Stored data
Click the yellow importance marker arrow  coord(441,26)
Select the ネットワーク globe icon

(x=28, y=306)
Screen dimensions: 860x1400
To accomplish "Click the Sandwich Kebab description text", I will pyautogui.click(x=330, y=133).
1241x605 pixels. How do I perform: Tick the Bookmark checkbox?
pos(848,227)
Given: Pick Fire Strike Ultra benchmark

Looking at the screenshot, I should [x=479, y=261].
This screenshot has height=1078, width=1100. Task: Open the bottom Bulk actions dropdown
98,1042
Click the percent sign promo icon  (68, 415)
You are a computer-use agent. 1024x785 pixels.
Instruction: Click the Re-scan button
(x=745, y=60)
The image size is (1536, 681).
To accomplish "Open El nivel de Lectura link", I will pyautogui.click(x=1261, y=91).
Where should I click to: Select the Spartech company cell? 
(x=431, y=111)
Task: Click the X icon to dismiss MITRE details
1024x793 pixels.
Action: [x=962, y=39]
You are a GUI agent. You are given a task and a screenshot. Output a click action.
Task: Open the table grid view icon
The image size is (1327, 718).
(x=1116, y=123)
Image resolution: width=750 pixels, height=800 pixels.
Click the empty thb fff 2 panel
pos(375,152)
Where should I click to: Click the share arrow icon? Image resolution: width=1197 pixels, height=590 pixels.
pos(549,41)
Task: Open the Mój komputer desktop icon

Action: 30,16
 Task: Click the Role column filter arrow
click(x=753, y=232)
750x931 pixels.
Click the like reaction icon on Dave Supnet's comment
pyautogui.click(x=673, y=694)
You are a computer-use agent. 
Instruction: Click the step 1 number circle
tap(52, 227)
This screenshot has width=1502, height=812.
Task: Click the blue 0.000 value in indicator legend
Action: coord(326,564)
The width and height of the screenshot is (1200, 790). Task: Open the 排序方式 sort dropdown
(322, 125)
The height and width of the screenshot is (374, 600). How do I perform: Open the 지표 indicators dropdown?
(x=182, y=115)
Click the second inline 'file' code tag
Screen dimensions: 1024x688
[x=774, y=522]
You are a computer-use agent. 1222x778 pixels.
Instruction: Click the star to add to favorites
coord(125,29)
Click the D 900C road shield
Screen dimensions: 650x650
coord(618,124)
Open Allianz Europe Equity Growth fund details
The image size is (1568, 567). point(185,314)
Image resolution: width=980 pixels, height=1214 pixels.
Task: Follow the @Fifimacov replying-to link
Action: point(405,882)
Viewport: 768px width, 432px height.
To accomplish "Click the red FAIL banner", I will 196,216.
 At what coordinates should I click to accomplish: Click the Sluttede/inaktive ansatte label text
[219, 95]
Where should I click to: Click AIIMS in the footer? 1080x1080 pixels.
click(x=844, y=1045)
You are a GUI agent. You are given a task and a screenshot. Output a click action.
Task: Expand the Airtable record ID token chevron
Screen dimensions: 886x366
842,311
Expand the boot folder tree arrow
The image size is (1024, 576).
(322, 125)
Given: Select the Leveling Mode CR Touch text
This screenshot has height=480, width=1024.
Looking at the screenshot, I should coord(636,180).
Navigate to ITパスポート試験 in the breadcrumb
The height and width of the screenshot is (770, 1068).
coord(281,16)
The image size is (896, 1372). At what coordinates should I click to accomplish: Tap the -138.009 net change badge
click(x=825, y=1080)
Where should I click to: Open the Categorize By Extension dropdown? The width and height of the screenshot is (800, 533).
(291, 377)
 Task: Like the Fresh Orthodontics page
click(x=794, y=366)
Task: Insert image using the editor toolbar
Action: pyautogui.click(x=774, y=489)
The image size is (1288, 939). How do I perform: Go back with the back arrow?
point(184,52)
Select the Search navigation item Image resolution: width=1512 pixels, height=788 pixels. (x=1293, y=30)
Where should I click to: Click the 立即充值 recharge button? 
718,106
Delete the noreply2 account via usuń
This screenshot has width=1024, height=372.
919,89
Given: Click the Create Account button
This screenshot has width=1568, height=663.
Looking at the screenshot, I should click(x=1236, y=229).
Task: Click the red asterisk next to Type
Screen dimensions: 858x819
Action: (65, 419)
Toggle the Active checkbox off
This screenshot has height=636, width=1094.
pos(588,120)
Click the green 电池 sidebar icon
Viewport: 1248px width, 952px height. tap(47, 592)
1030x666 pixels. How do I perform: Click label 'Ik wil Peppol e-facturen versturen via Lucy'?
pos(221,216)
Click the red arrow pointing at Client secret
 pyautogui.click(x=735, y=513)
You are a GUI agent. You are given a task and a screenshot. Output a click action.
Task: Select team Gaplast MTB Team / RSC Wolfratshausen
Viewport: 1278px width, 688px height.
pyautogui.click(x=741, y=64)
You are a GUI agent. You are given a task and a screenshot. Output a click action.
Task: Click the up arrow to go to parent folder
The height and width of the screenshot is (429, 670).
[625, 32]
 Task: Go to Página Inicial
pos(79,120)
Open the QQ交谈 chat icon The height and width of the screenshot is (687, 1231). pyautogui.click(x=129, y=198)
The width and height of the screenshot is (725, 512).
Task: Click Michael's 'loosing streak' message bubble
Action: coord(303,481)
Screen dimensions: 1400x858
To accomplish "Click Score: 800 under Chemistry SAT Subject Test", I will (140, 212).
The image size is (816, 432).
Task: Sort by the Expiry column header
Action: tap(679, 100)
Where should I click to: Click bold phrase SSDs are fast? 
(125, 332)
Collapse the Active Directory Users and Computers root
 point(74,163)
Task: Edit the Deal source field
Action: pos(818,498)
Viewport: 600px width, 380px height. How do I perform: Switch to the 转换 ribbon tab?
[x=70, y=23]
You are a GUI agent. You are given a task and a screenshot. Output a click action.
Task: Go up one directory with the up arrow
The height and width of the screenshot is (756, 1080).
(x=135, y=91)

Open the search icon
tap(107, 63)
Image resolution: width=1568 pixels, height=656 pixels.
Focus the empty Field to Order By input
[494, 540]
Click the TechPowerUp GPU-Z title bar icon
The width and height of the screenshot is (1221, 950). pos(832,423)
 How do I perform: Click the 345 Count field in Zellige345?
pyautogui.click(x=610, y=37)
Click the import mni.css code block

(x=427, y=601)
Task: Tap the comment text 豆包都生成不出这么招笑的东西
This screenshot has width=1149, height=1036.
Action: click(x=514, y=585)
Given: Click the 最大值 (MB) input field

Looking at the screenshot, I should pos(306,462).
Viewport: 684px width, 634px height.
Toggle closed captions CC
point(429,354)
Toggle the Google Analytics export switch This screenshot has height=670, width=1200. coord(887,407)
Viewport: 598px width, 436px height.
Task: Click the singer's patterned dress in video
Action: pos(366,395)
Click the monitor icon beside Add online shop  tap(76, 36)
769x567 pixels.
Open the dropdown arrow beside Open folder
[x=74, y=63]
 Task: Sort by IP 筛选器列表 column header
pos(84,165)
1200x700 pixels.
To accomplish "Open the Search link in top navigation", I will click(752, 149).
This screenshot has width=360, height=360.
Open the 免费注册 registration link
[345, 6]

→ What you have to do: Return the full data, every line of it, with nothing altered.

→ Your solution:
Click the yellow importance marker arrow  coord(441,26)
Select the ネットワーク globe icon

(x=28, y=306)
Screen dimensions: 860x1400
To accomplish "Click the Sandwich Kebab description text", I will pyautogui.click(x=330, y=133).
1241x605 pixels. How do I perform: Tick the Bookmark checkbox?
pos(848,227)
Given: Pick Fire Strike Ultra benchmark

Looking at the screenshot, I should [x=479, y=261].
This screenshot has height=1078, width=1100. Task: Open the bottom Bulk actions dropdown
98,1042
Click the percent sign promo icon  (68, 415)
You are a computer-use agent. 1024x785 pixels.
Instruction: Click the Re-scan button
(x=745, y=60)
The image size is (1536, 681).
To accomplish "Open El nivel de Lectura link", I will pyautogui.click(x=1261, y=91).
Where should I click to: Select the Spartech company cell? 
(x=431, y=111)
Task: Click the X icon to dismiss MITRE details
1024x793 pixels.
Action: [x=962, y=39]
You are a GUI agent. You are given a task and a screenshot. Output a click action.
Task: Open the table grid view icon
The image size is (1327, 718).
(x=1116, y=123)
Image resolution: width=750 pixels, height=800 pixels.
Click the empty thb fff 2 panel
pos(375,152)
Where should I click to: Click the share arrow icon? Image resolution: width=1197 pixels, height=590 pixels.
pos(549,41)
Task: Open the Mój komputer desktop icon

Action: 30,16
 Task: Click the Role column filter arrow
click(x=753, y=232)
750x931 pixels.
Click the like reaction icon on Dave Supnet's comment
pyautogui.click(x=673, y=694)
You are a computer-use agent. 
Instruction: Click the step 1 number circle
tap(52, 227)
This screenshot has width=1502, height=812.
Task: Click the blue 0.000 value in indicator legend
Action: coord(326,564)
The width and height of the screenshot is (1200, 790). Task: Open the 排序方式 sort dropdown
(322, 125)
The height and width of the screenshot is (374, 600). How do I perform: Open the 지표 indicators dropdown?
(x=182, y=115)
Click the second inline 'file' code tag
Screen dimensions: 1024x688
[x=774, y=522]
You are a computer-use agent. 1222x778 pixels.
Instruction: Click the star to add to favorites
coord(125,29)
Click the D 900C road shield
Screen dimensions: 650x650
coord(618,124)
Open Allianz Europe Equity Growth fund details
The image size is (1568, 567). point(185,314)
Image resolution: width=980 pixels, height=1214 pixels.
Task: Follow the @Fifimacov replying-to link
Action: point(405,882)
Viewport: 768px width, 432px height.
To accomplish "Click the red FAIL banner", I will 196,216.
 At what coordinates should I click to accomplish: Click the Sluttede/inaktive ansatte label text
[219, 95]
Where should I click to: Click AIIMS in the footer? 1080x1080 pixels.
click(x=844, y=1045)
You are a GUI agent. You are given a task and a screenshot. Output a click action.
Task: Expand the Airtable record ID token chevron
Screen dimensions: 886x366
842,311
Expand the boot folder tree arrow
The image size is (1024, 576).
(322, 125)
Given: Select the Leveling Mode CR Touch text
This screenshot has height=480, width=1024.
Looking at the screenshot, I should coord(636,180).
Navigate to ITパスポート試験 in the breadcrumb
The height and width of the screenshot is (770, 1068).
coord(281,16)
The image size is (896, 1372). At what coordinates should I click to accomplish: Tap the -138.009 net change badge
click(x=825, y=1080)
Where should I click to: Open the Categorize By Extension dropdown? The width and height of the screenshot is (800, 533).
(291, 377)
 Task: Like the Fresh Orthodontics page
click(x=794, y=366)
Task: Insert image using the editor toolbar
Action: pyautogui.click(x=774, y=489)
The image size is (1288, 939). How do I perform: Go back with the back arrow?
point(184,52)
Select the Search navigation item Image resolution: width=1512 pixels, height=788 pixels. (x=1293, y=30)
Where should I click to: Click the 立即充值 recharge button? 
718,106
Delete the noreply2 account via usuń
This screenshot has width=1024, height=372.
919,89
Given: Click the Create Account button
This screenshot has width=1568, height=663.
Looking at the screenshot, I should click(x=1236, y=229).
Task: Click the red asterisk next to Type
Screen dimensions: 858x819
Action: (65, 419)
Toggle the Active checkbox off
This screenshot has height=636, width=1094.
pos(588,120)
Click the green 电池 sidebar icon
Viewport: 1248px width, 952px height. tap(47, 592)
1030x666 pixels. How do I perform: Click label 'Ik wil Peppol e-facturen versturen via Lucy'?
pos(221,216)
Click the red arrow pointing at Client secret
 pyautogui.click(x=735, y=513)
You are a GUI agent. You are given a task and a screenshot. Output a click action.
Task: Select team Gaplast MTB Team / RSC Wolfratshausen
Viewport: 1278px width, 688px height.
pyautogui.click(x=741, y=64)
You are a GUI agent. You are given a task and a screenshot. Output a click action.
Task: Click the up arrow to go to parent folder
The height and width of the screenshot is (429, 670).
[625, 32]
 Task: Go to Página Inicial
pos(79,120)
Open the QQ交谈 chat icon The height and width of the screenshot is (687, 1231). pyautogui.click(x=129, y=198)
The width and height of the screenshot is (725, 512).
Task: Click Michael's 'loosing streak' message bubble
Action: coord(303,481)
Screen dimensions: 1400x858
To accomplish "Click Score: 800 under Chemistry SAT Subject Test", I will (140, 212).
The image size is (816, 432).
Task: Sort by the Expiry column header
Action: tap(679, 100)
Where should I click to: Click bold phrase SSDs are fast? 
(125, 332)
Collapse the Active Directory Users and Computers root
 point(74,163)
Task: Edit the Deal source field
Action: pos(818,498)
Viewport: 600px width, 380px height. How do I perform: Switch to the 转换 ribbon tab?
[x=70, y=23]
You are a GUI agent. You are given a task and a screenshot. Output a click action.
Task: Go up one directory with the up arrow
The height and width of the screenshot is (756, 1080).
(x=135, y=91)

Open the search icon
tap(107, 63)
Image resolution: width=1568 pixels, height=656 pixels.
Focus the empty Field to Order By input
[494, 540]
Click the TechPowerUp GPU-Z title bar icon
The width and height of the screenshot is (1221, 950). pos(832,423)
 How do I perform: Click the 345 Count field in Zellige345?
pyautogui.click(x=610, y=37)
Click the import mni.css code block

(x=427, y=601)
Task: Tap the comment text 豆包都生成不出这么招笑的东西
This screenshot has width=1149, height=1036.
Action: click(x=514, y=585)
Given: Click the 最大值 (MB) input field

Looking at the screenshot, I should pos(306,462).
Viewport: 684px width, 634px height.
Toggle closed captions CC
point(429,354)
Toggle the Google Analytics export switch This screenshot has height=670, width=1200. coord(887,407)
Viewport: 598px width, 436px height.
Task: Click the singer's patterned dress in video
Action: pos(366,395)
Click the monitor icon beside Add online shop  tap(76, 36)
769x567 pixels.
Open the dropdown arrow beside Open folder
[x=74, y=63]
 Task: Sort by IP 筛选器列表 column header
pos(84,165)
1200x700 pixels.
To accomplish "Open the Search link in top navigation", I will click(752, 149).
This screenshot has width=360, height=360.
Open the 免费注册 registration link
[345, 6]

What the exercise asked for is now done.